Aim: Copy out the lines of the records word for word, beginning with the line that contains "Given: Click the" and continuing through the final line of the records, with both ends included. Leave the pictures out of your answer.

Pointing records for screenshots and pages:
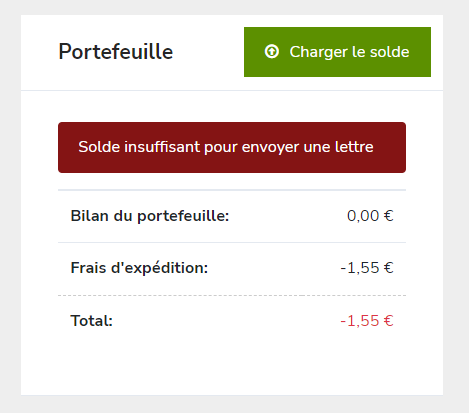Viewport: 469px width, 413px height.
Task: Click the euro sign in red total
Action: pos(389,321)
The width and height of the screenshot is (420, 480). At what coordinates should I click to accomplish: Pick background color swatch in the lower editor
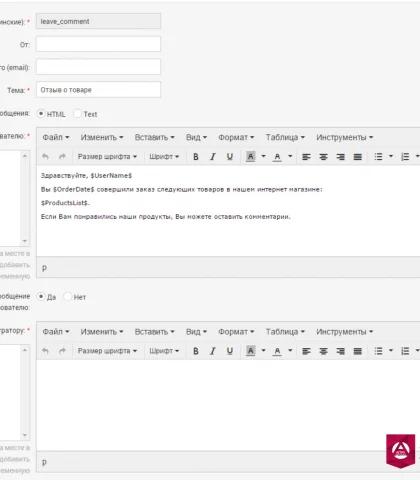tap(250, 351)
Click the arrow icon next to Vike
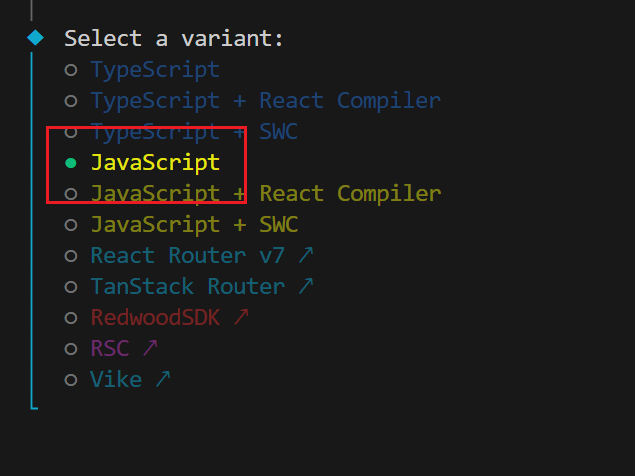635x476 pixels. [163, 379]
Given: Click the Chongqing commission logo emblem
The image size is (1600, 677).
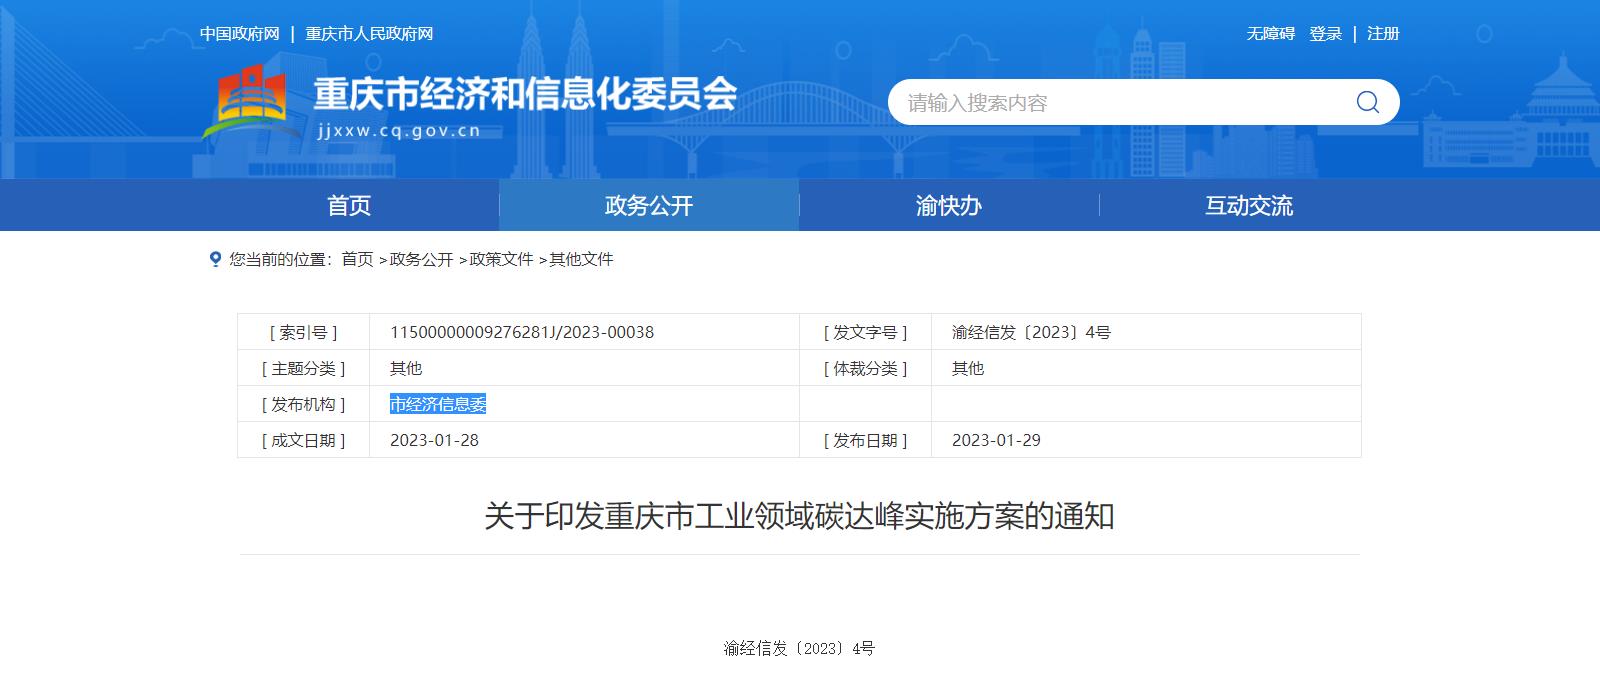Looking at the screenshot, I should [x=248, y=102].
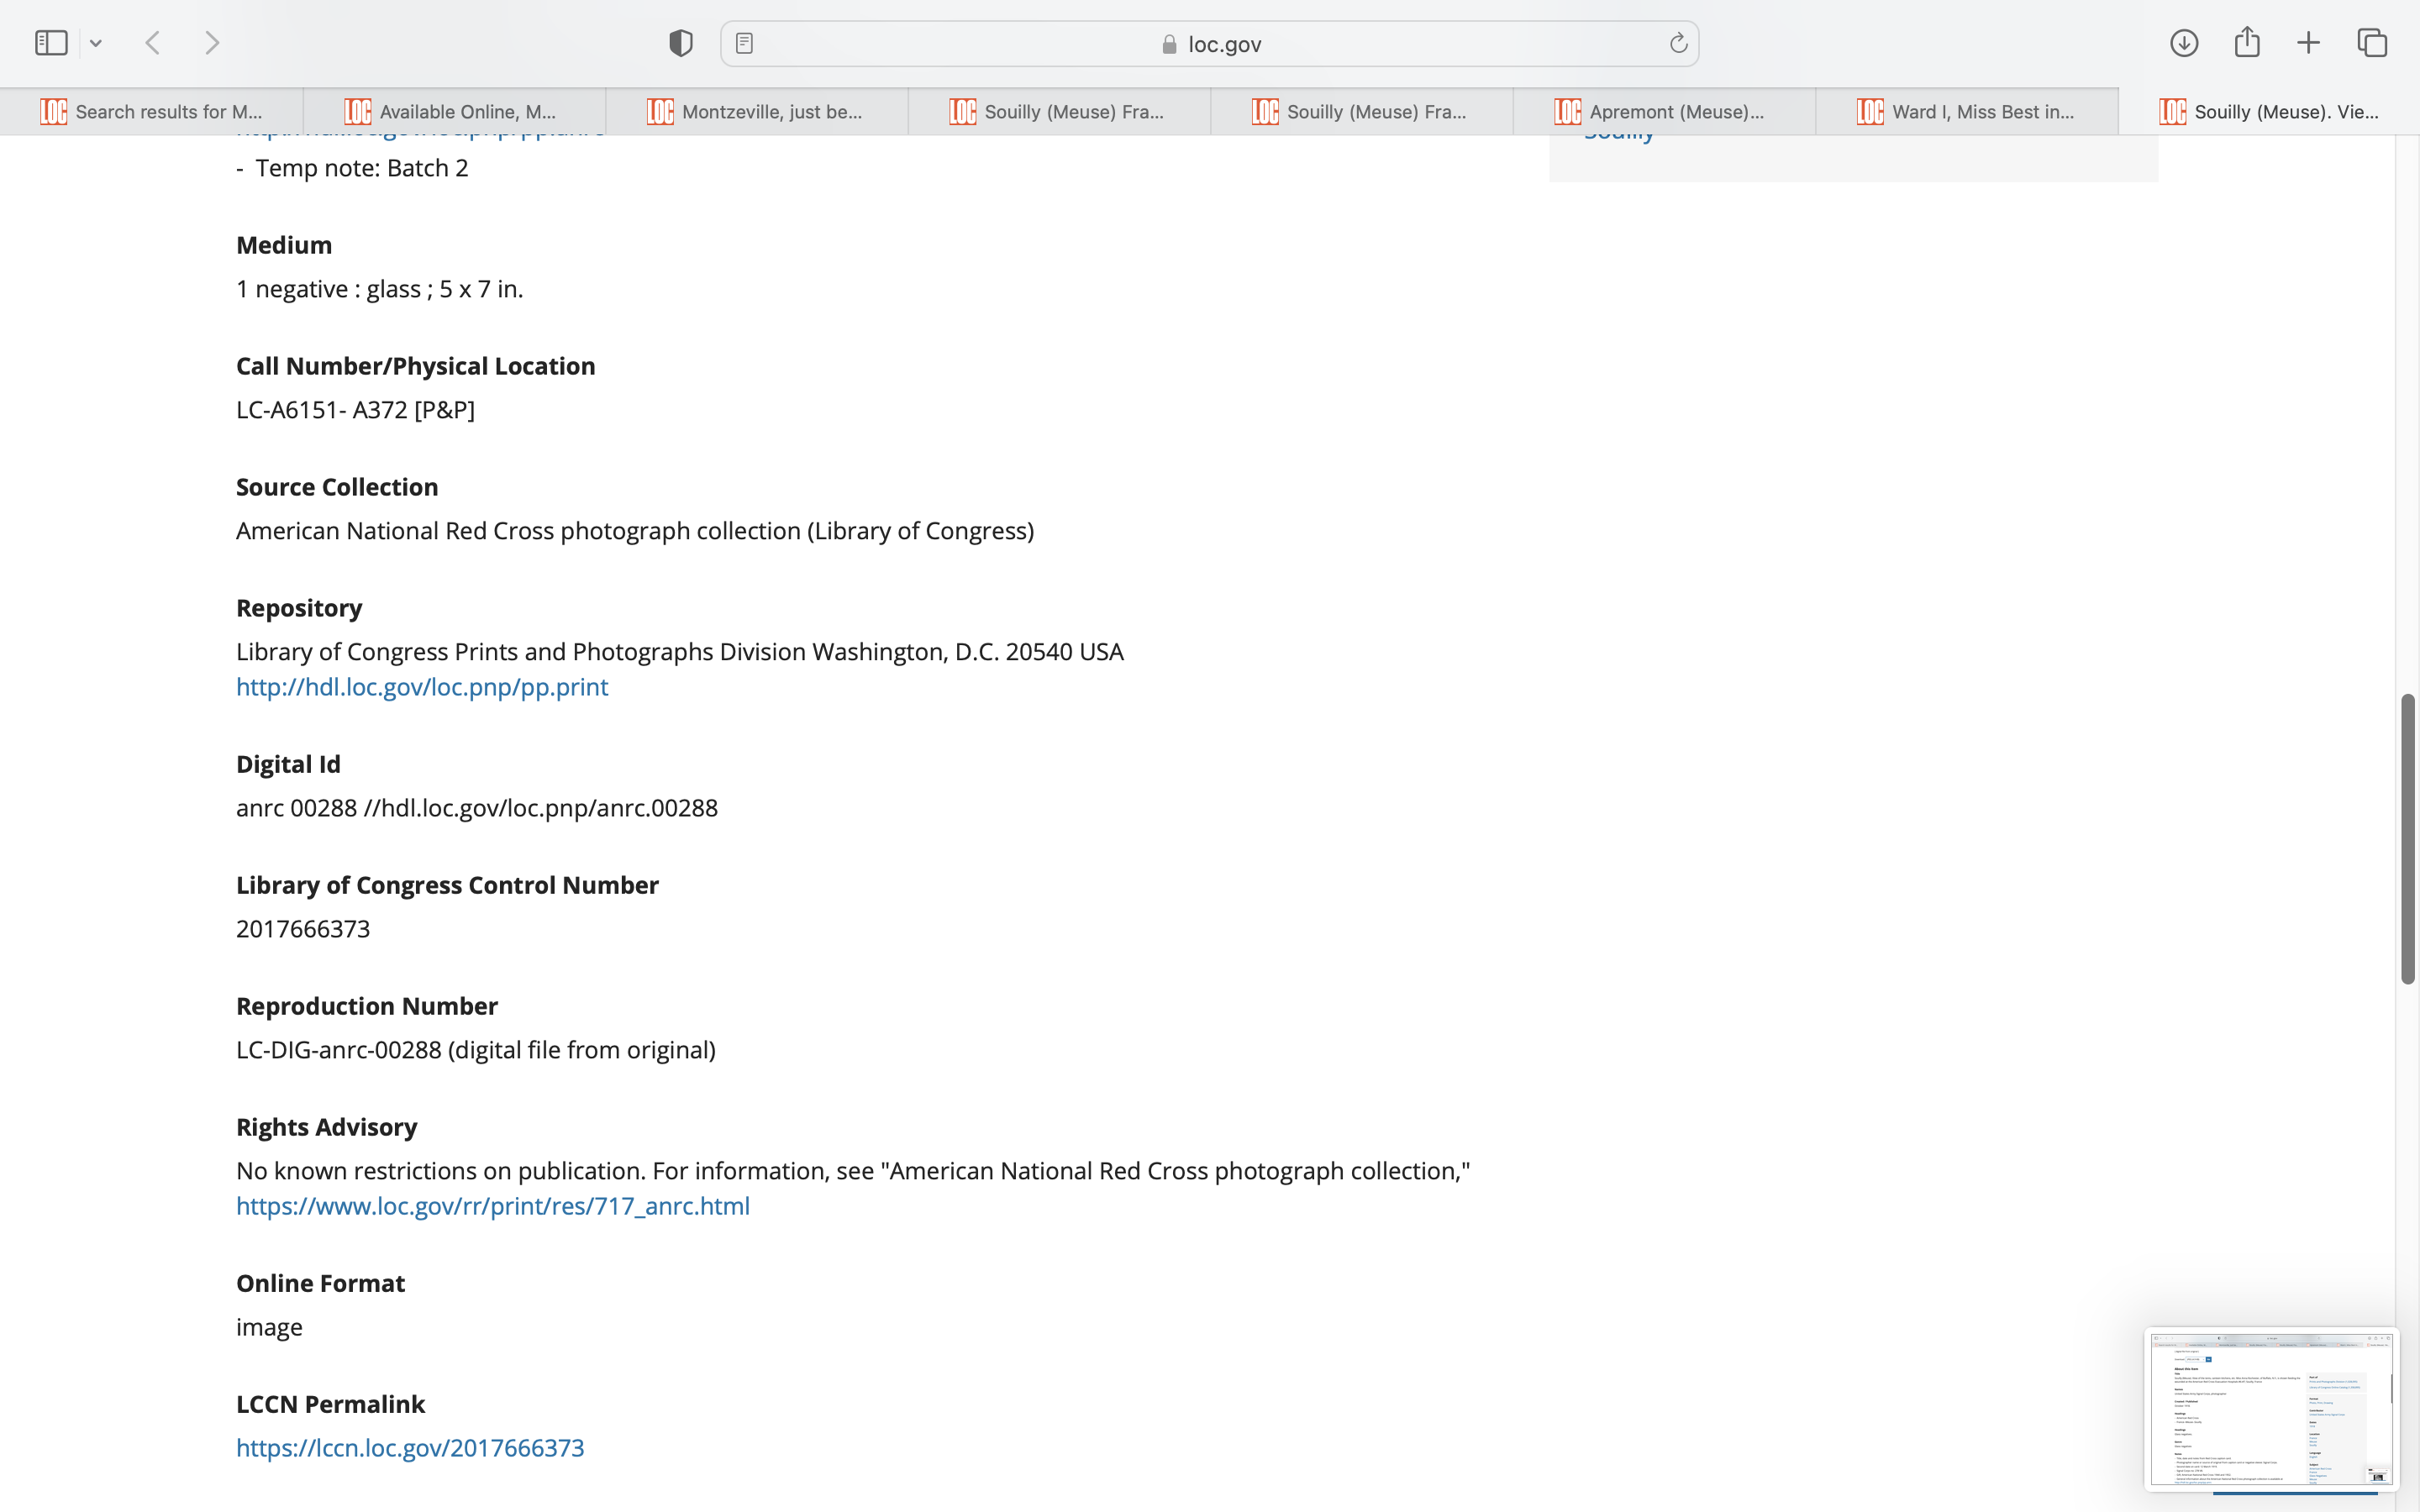This screenshot has width=2420, height=1512.
Task: Switch to 'Search results for M...' tab
Action: click(x=152, y=111)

Response below:
Given: Click the Chongqing commission logo emblem
The image size is (1600, 677).
Looking at the screenshot, I should [x=248, y=102].
This screenshot has width=2420, height=1512.
Task: Switch to 'Search results for M...' tab
Action: click(x=152, y=111)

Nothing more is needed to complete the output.